> EXERCISE SET
1: In the blog post about revising and submitting, swap "manuscript" for "novel" and write out the passage from "Posting has been" up to and including "my prose there." with that change.
2: Extend the blog post about revising and submitting, picking up right after its last sentence.

> EXCERPTED TEXT
---*---

Hitting that Submit Button

Posting has been light lately, but it’s because I’ve been busy with my latest manuscript. For me, getting that first draft down is tough. However, I love revising. (Weird, huh?) I really think I could revise a piece forever, continuously getting charged up from finding boo-boos here and tightening up my prose there.

My wife, who is also a strict critic and proofreader, recently suggested the real reason might be more than the pleasure of “getting the words right,” as Hemingway described the process of revision — it might also be fear of taking that frightening leap of submitting my work.

Yikes! She’s probably on to something. I’ll admit it IS scary to hit that submit button. For me, it’s at least as terrifying as that first backward jump in rappelling, or seeing the earth vanish from under your feet when you launch yourself hang gliding. And I’ll also admit to still being touchy about rejection even though intellectually, I know that’s part of the game. Hey, it hurts to offer your heart and have it pushed aside. But again, that’s the nature of the beast.

---*---

> Dataset entries
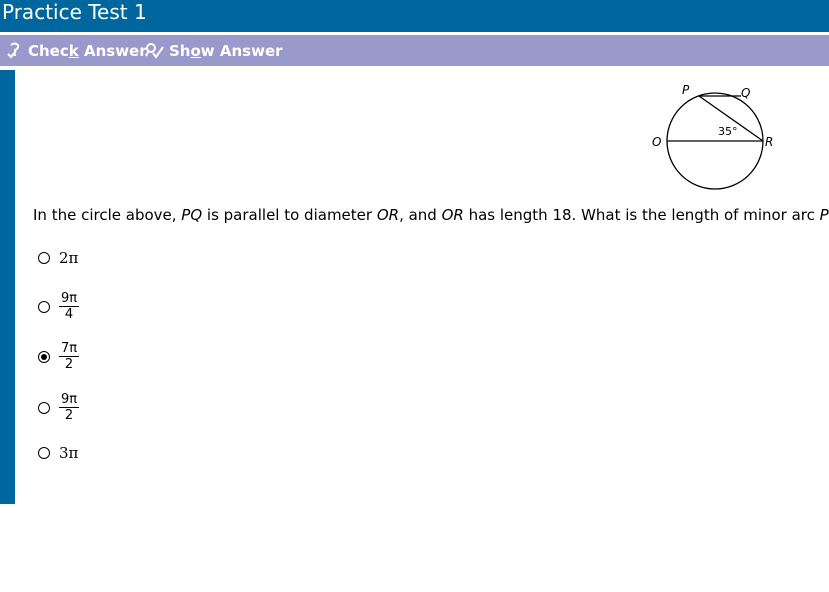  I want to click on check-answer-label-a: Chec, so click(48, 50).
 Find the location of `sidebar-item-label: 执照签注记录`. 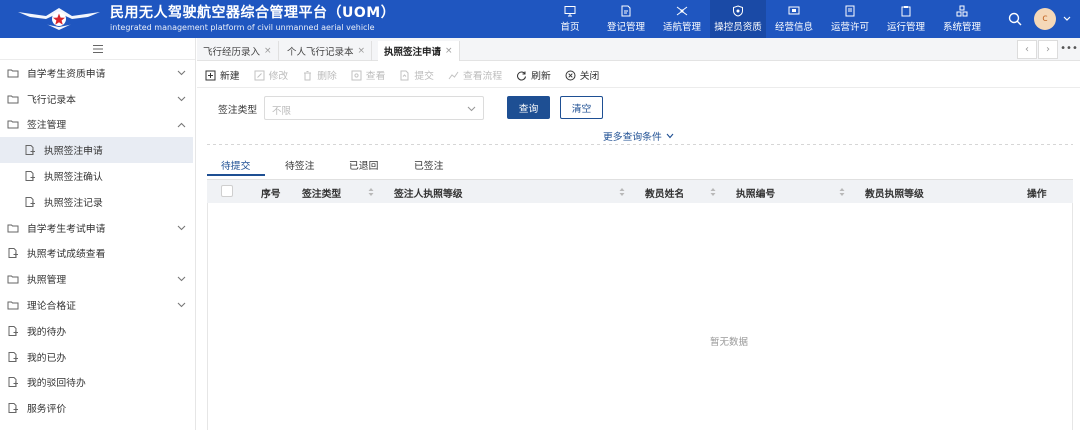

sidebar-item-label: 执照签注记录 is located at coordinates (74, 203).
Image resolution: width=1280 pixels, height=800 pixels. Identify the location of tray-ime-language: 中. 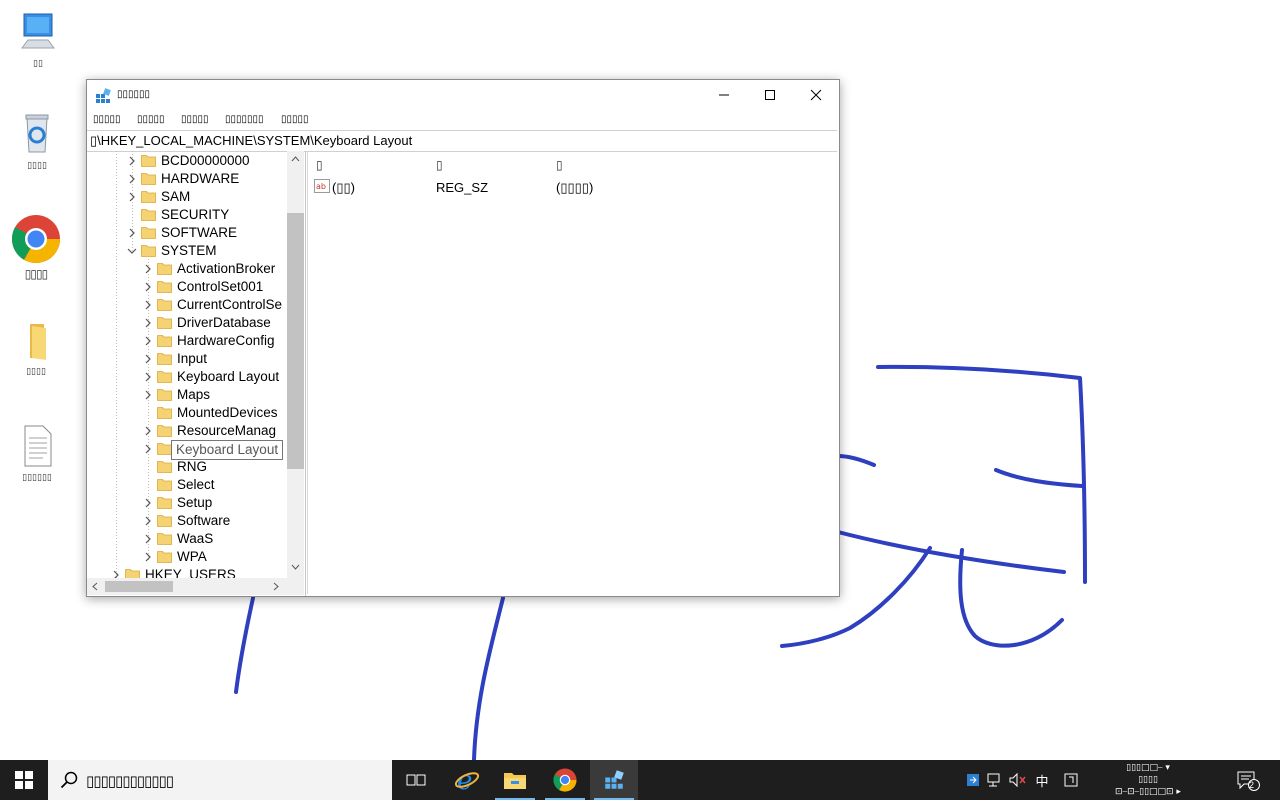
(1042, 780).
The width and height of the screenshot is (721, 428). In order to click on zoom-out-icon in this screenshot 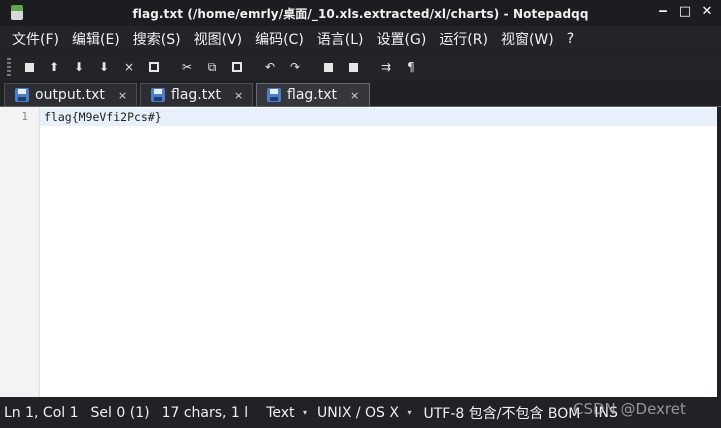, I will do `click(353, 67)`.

---*---

> ANSWERS TO THIS EXERCISE
1:
Posting has been light lately, but it’s because I’ve been busy with my latest novel. For me, getting that first draft down is tough. However, I love revising. (Weird, huh?) I really think I could revise a piece forever, continuously getting charged up from finding boo-boos here and tightening up my prose there.

2:
Here’s a no-nonsense reminder of that cardinal rule of the writer’s life, from alto at Matters of the Art:

You will be rejected. Often. Get over it early, because it never really goes away. Though realize you are not alone. In the course of my MFA, while researching for an assignment, I stumbled upon an article about author rejections. The New Yorker, The Paris Review, The Atlantic, Fiddlehead, and every other high end lit rag has rejected every single famous writer out there countless times. It doesn’t matter who you are. Raymond Carver, Joyce Carol Oates, Alice Walker, all know the sting of rejection.

If misery loves company, I guess knowing you have some high-caliber company eases the hurt just a bit.

BTW, I heartily recommend alto’s article. It’s sound advice I wish I’d read decades ago, not just on dealing with rejection, but on other vital truths about writing.

Anyway, I finally let go and hit that “Submit” button. My latest wip is out there, swimming upstream in a digital slush pile.